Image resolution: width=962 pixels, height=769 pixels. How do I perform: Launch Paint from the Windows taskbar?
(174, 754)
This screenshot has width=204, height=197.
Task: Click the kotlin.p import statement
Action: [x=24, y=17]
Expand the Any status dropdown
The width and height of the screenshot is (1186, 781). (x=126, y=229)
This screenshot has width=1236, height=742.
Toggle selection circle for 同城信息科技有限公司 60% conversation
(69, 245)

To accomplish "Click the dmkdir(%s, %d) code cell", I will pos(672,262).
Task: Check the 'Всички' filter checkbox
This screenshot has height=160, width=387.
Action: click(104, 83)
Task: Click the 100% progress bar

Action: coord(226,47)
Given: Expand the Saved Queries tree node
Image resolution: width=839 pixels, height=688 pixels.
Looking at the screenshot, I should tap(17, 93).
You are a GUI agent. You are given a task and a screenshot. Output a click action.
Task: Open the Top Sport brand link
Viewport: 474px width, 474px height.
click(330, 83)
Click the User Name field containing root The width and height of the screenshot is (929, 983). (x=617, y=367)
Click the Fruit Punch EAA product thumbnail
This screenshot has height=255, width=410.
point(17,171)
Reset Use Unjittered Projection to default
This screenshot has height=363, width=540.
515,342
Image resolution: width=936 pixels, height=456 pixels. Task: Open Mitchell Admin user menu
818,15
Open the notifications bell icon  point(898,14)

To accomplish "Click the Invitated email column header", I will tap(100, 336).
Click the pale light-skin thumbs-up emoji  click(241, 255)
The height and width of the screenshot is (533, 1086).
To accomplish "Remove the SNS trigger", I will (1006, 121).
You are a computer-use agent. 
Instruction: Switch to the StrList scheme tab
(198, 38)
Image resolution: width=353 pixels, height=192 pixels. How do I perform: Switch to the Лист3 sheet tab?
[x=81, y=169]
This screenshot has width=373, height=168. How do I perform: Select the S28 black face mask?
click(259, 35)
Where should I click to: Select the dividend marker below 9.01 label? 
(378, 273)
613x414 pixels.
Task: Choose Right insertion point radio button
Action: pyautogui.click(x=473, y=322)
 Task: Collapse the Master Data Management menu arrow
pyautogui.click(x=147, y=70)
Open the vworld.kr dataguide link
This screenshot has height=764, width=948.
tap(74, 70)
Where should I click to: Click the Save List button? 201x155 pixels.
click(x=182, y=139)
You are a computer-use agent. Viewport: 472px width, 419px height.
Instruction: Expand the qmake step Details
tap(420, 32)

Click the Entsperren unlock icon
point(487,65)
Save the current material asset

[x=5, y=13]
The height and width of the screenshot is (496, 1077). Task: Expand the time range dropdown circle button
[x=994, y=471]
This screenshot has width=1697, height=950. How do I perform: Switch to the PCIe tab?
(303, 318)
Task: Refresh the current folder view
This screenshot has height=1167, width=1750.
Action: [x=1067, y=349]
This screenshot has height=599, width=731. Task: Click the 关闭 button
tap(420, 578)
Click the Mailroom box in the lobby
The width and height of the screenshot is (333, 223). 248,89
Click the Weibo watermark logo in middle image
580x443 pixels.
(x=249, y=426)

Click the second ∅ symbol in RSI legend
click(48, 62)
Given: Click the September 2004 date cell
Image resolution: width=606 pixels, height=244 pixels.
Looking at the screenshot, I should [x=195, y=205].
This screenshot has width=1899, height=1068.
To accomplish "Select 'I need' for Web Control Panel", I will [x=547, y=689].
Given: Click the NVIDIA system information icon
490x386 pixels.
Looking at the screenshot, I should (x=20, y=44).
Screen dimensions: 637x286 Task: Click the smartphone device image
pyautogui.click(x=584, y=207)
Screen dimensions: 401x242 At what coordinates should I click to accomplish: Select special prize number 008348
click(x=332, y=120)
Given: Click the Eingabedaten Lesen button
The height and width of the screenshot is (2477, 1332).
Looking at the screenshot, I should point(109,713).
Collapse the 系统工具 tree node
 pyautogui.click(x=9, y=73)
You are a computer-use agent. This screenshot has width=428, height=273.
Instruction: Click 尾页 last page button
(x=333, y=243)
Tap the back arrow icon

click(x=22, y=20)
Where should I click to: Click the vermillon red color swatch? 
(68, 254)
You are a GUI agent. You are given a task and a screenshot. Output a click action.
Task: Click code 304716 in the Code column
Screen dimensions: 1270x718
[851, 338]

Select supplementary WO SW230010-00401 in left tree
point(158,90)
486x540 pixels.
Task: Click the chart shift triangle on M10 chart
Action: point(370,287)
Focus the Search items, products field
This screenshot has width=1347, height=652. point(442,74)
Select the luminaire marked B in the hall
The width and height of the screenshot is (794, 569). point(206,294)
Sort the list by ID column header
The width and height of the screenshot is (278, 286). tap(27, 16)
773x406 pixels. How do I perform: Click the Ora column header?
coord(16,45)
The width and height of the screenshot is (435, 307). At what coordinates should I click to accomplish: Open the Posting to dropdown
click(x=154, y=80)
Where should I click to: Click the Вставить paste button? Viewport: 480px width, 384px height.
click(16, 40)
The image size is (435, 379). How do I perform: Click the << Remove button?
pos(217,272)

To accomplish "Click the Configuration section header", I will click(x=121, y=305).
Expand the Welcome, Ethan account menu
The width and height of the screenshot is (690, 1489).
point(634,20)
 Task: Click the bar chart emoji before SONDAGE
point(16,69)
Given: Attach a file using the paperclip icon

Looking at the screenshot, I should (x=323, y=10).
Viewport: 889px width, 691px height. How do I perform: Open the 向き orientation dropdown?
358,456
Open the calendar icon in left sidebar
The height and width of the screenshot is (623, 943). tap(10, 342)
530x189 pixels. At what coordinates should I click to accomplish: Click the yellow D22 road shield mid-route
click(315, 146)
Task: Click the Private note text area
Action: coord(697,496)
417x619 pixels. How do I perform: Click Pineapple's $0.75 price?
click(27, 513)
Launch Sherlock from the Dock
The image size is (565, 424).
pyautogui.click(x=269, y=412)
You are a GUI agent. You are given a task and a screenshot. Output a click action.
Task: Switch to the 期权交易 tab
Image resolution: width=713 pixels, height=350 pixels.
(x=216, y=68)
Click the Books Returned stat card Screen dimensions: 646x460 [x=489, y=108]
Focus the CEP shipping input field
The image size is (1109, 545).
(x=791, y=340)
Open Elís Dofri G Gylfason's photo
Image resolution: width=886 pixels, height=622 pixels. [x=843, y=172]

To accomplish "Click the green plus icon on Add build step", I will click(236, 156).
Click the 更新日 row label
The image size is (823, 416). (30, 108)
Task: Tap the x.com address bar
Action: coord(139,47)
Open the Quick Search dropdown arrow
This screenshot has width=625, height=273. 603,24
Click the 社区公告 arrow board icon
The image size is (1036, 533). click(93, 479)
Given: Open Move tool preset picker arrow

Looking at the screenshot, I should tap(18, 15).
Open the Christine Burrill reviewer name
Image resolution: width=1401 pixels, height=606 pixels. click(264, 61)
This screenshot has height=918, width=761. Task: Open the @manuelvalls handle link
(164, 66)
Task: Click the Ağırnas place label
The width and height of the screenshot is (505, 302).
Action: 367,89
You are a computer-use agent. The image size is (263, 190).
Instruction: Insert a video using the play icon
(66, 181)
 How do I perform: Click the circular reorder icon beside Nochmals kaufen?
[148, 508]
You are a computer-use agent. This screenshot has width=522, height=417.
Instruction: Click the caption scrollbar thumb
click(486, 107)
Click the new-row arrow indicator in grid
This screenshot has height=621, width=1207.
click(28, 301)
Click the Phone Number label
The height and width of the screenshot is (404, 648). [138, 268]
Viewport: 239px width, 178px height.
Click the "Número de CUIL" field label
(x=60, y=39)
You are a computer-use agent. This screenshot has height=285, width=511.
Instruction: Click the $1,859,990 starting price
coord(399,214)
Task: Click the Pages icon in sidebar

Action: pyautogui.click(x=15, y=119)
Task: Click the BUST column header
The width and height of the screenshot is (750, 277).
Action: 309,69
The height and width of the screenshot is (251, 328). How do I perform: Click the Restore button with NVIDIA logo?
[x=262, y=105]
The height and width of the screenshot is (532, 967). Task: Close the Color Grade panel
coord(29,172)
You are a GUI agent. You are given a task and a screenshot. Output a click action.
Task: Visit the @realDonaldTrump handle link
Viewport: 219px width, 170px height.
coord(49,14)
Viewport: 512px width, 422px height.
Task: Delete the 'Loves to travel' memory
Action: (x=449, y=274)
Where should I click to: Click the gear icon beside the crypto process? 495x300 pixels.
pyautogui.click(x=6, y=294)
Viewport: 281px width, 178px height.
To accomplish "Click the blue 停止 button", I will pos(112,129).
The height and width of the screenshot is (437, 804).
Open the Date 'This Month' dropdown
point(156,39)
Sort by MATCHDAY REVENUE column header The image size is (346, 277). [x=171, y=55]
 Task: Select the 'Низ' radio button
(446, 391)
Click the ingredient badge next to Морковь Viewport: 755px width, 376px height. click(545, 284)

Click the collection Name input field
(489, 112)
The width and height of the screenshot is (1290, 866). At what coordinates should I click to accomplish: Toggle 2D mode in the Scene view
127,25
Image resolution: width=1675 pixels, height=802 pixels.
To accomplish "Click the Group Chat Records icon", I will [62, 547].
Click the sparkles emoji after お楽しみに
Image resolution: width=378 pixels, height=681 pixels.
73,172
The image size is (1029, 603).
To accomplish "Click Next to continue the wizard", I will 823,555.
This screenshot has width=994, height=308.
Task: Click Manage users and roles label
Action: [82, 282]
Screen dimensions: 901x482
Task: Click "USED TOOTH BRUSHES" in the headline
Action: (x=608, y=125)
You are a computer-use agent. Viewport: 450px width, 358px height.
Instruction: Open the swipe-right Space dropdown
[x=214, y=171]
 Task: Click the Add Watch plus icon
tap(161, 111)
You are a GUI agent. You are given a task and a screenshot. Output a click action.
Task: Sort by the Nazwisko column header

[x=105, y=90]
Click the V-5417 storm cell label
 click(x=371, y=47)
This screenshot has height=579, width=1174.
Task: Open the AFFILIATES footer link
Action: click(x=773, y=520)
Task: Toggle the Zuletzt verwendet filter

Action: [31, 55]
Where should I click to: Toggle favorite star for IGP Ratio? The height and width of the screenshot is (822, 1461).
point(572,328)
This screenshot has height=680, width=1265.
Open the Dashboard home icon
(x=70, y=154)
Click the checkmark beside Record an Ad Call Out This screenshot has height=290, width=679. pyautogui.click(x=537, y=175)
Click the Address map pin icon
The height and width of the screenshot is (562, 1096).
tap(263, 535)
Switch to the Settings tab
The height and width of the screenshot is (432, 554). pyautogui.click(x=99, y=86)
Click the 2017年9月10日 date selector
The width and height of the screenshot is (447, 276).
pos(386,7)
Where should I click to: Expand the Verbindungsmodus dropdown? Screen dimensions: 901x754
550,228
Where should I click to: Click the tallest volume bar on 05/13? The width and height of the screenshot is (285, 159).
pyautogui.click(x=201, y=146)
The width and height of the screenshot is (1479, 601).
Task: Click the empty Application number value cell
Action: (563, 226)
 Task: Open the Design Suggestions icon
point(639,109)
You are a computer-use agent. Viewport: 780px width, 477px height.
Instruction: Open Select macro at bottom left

+ + + + +

■ ACTIVITY
Look above for the line with "The height and width of the screenshot is (533, 1086)." and the line with "This screenshot has width=1899, height=1068.", and reproduce exactly those two lines plus every line between, nothing more.

■ RESPONSE AREA
The height and width of the screenshot is (533, 1086).
To accomplish "Remove the SNS trigger", I will (1006, 121).
You are a computer-use agent. 
Instruction: Switch to the StrList scheme tab
(198, 38)
Image resolution: width=353 pixels, height=192 pixels. How do I perform: Switch to the Лист3 sheet tab?
[x=81, y=169]
This screenshot has width=373, height=168. How do I perform: Select the S28 black face mask?
click(259, 35)
Where should I click to: Select the dividend marker below 9.01 label? 
(378, 273)
613x414 pixels.
Task: Choose Right insertion point radio button
Action: pyautogui.click(x=473, y=322)
 Task: Collapse the Master Data Management menu arrow
pyautogui.click(x=147, y=70)
Open the vworld.kr dataguide link
This screenshot has height=764, width=948.
tap(74, 70)
Where should I click to: Click the Save List button? 201x155 pixels.
click(x=182, y=139)
You are a computer-use agent. Viewport: 472px width, 419px height.
Instruction: Expand the qmake step Details
tap(420, 32)

Click the Entsperren unlock icon
point(487,65)
Save the current material asset

[x=5, y=13]
The height and width of the screenshot is (496, 1077). Task: Expand the time range dropdown circle button
[x=994, y=471]
This screenshot has width=1697, height=950. How do I perform: Switch to the PCIe tab?
(303, 318)
Task: Refresh the current folder view
This screenshot has height=1167, width=1750.
Action: [x=1067, y=349]
This screenshot has height=599, width=731. Task: Click the 关闭 button
tap(420, 578)
Click the Mailroom box in the lobby
The width and height of the screenshot is (333, 223). 248,89
Click the Weibo watermark logo in middle image
580x443 pixels.
(x=249, y=426)

Click the second ∅ symbol in RSI legend
click(48, 62)
Given: Click the September 2004 date cell
Image resolution: width=606 pixels, height=244 pixels.
Looking at the screenshot, I should [x=195, y=205].
This screenshot has width=1899, height=1068.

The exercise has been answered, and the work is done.